15.Dori Freeman- Dori Freeman Freeman isn’t interested in presenting herself as some social archeology project, the mountain singer untouched by modern sway. She is a contemporary vocalist, one touched by the influences of her rural mountain upbringing as well as less-rustic contributions. She is a folk singer, a country singer, and a pop singer, all rolled into one appealing vocal package. Having written these ten songs, Freeman most obviously has her own viewpoint and voice, one that has been honed by producer Teddy Thompson; the focus of the arrangements, musicians, and production choices remain on Freeman and her songs.

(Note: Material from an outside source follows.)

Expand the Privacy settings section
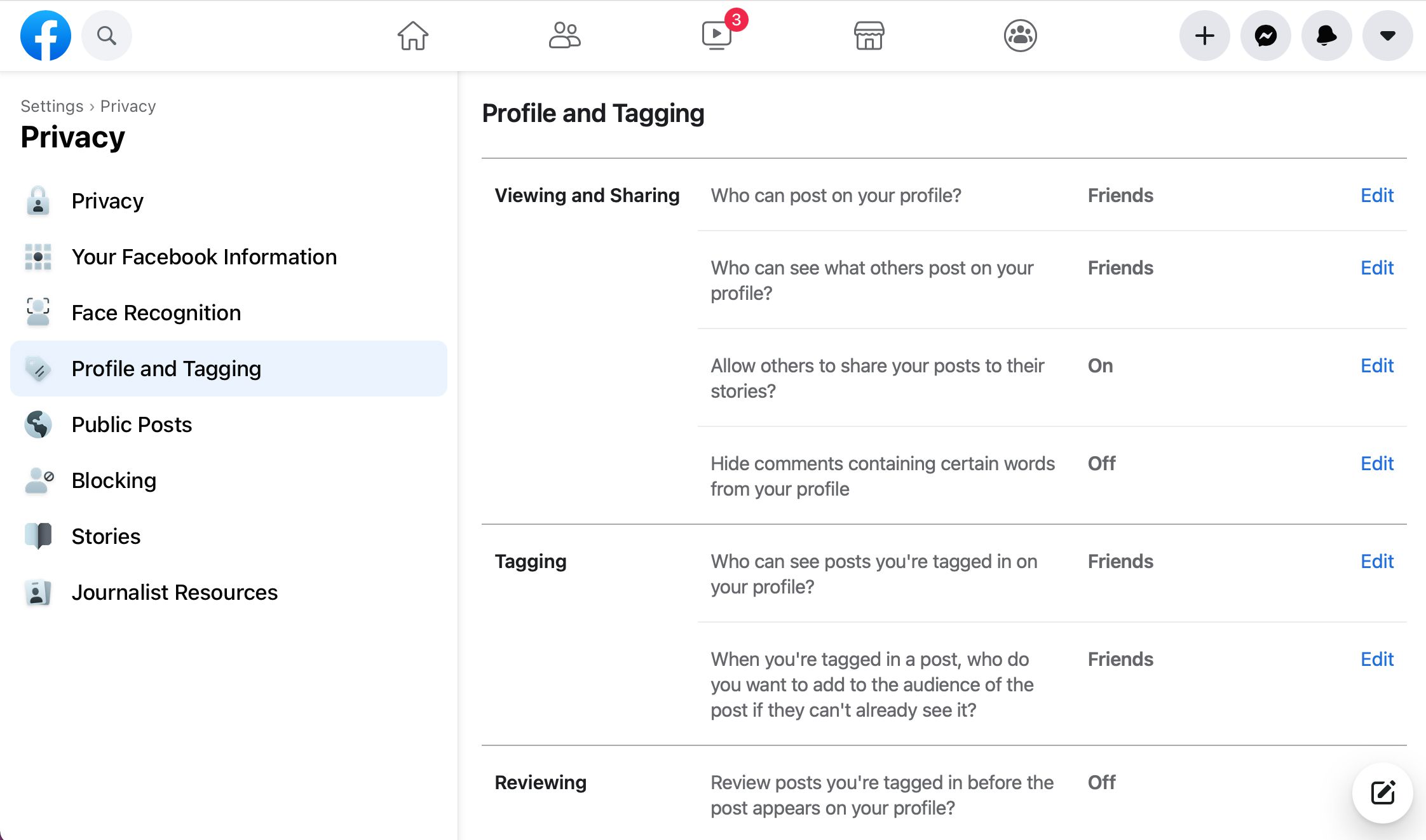(107, 200)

16.Red Tail Ring- Far Away Blues How did this relatively unheralded set have such a significant impact on me that it took about two months to (barely) uncover the words to attempt a review? It is danged freakin’ good. This Michigan duo of Laurel Premo and Michael Beauchamp is incredible. They have the rare ability to inhabit songs, removing the barrier of time, place, and reality between their performance of ancient tunes “Yarrow” and “Come All Ye Fair & Tender Ladies,” their own timely compositions, the recorded medium, and the audience. You are transported into the recording, watching the pair lean into their songs as they maintain eye contact to communicate chords and progressions.

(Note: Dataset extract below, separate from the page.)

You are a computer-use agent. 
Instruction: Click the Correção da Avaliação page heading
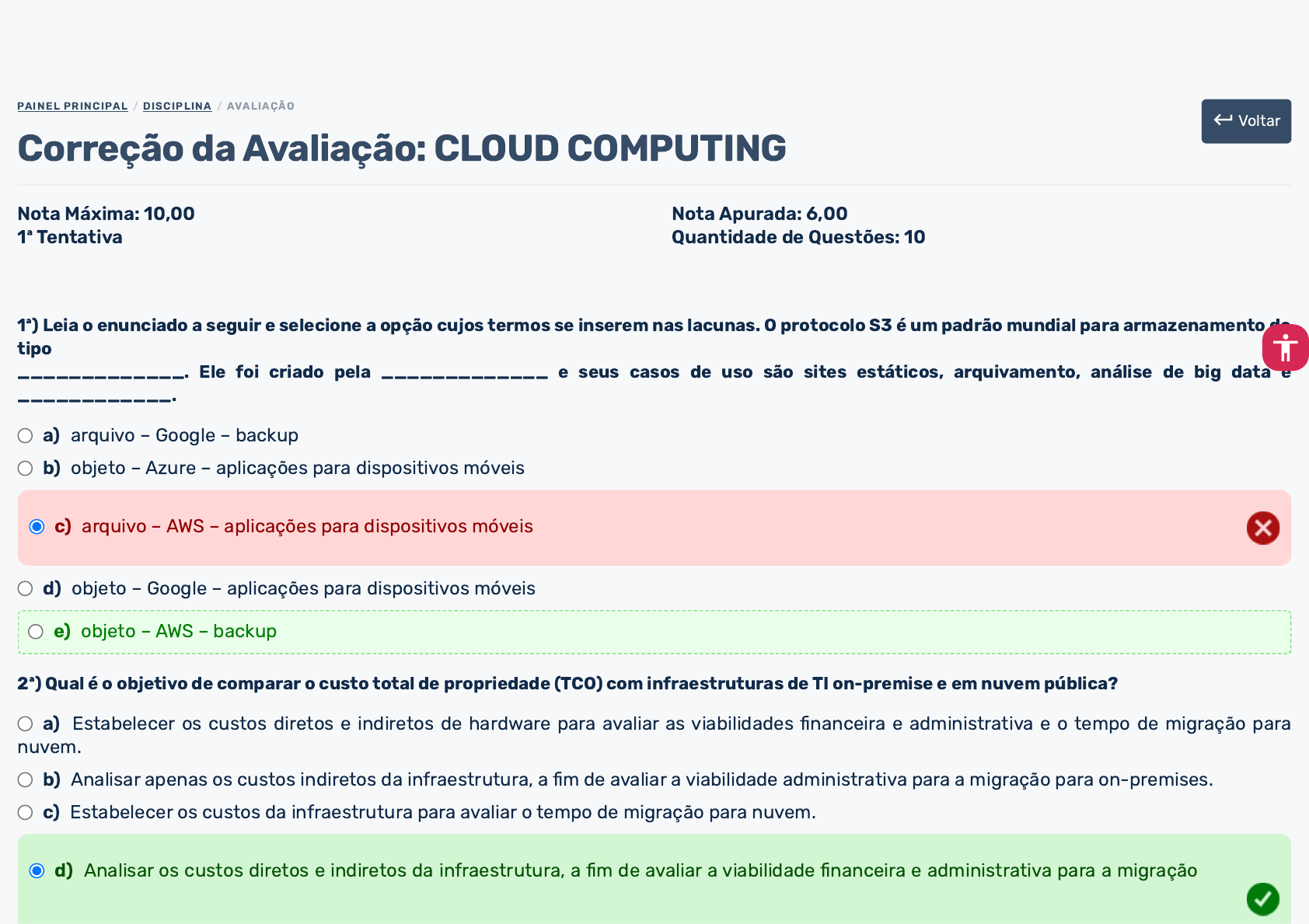point(401,148)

17.Chicago Farmer- Midwest Side Stories Cody Diekhoff—okay, Chicago Farmer—doesn’t set out to do anything fancy on Midwest Side Stories. He has insight into the experiences and internal dialogues of contemporary working class folks, and has the artistic ability to convert these into songs of substance and interest. “Skateboard Song” touches on a whole lot of stuff—youthful disenchantment, small-mindedness, finger-pointing, and police harassment, just to start—over a hard-beaten melody that would do both Weezer and Dan Bern proud. Chicago Farmer’s mid-western insights do not limit these songs: they appeal whether you are rural or urban, upstate or down, blue- or white- collar, Canadian or American. “Rocco N’ Susie” are our neighbours, the ones we don’t really know, but are more like us than we care to admit—a couple pay cheques away from foreclosure, a few months from desolation, several bad decisions from remand. The gradual journey from independence to dependence is identified in “Farms & Factories,” suspicion thrives in “Revolving Door,” and the night shift margins are explored on “9 pm to 5.”

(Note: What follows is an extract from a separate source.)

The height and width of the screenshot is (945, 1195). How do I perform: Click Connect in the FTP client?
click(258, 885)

18.Margo Price- Midwest Farmer’s Daughter I had several albums circling around these final spots, and I went with the ones I did because of their genuineness, their apparent authenticity. There is little to suggest Price considered market configurations or sales ramifications when compiling the songs for this release. Like Hazel Dickens did and Brandy Clark does, Price sings and writes of true life situations, and like Dickens (but not so much Clark) she doesn’t add a lot of spit and polish to the music. When I hear “Four Years of Chances,” “Hurtin’ On the Bottle,” “Desperate and Depressed,” and “This Town Gets Around,” I imagine I’m experiencing something similar to what folks felt listening to Loretta Lynn for the first time more than fifty years ago; still, I don’t think Loretta ever sang of blow jobs.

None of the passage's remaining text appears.